(Required action): Reproduce the tail of the data exactly. It starts at the line containing "Image resolution: width=329" and runs to the last line.

(Provided data):
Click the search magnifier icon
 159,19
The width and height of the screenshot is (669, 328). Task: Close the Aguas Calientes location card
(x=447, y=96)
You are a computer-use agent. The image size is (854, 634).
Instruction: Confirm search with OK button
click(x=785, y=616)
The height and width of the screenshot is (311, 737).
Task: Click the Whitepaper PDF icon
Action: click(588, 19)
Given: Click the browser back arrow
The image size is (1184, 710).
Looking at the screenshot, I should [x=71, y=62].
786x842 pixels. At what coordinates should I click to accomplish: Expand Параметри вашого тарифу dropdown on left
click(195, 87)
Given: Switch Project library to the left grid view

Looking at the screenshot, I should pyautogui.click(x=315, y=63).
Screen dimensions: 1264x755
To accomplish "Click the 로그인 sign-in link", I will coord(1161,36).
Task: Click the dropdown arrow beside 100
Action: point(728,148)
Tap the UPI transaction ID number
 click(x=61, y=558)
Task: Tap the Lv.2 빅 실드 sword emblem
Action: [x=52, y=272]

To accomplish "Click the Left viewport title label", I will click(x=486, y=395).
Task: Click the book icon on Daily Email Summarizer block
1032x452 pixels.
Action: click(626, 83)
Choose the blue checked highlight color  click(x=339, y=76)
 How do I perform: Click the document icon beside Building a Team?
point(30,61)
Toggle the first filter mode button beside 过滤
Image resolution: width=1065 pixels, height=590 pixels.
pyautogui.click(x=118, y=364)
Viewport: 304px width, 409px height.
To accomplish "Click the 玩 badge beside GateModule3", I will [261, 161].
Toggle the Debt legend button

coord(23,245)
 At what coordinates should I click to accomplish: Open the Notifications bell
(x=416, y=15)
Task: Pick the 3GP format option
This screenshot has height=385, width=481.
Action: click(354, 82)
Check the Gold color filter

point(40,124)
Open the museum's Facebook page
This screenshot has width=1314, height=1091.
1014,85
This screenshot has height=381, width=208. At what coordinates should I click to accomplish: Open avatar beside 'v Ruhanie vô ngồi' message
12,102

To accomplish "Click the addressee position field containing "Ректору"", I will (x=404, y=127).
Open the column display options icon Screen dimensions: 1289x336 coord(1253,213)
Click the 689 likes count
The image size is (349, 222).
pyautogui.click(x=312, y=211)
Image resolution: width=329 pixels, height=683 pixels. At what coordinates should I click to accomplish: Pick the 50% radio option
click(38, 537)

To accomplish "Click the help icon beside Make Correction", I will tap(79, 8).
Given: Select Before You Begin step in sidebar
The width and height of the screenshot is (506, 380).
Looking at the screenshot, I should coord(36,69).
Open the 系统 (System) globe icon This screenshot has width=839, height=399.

(Task output):
Image resolution: width=329 pixels, height=683 pixels. At what coordinates should I click to accomplish: Pick the 50% radio option
click(38, 537)

To accomplish "Click the help icon beside Make Correction", I will tap(79, 8).
Given: Select Before You Begin step in sidebar
The width and height of the screenshot is (506, 380).
Looking at the screenshot, I should coord(36,69).
Open the 系统 (System) globe icon This screenshot has width=839, height=399.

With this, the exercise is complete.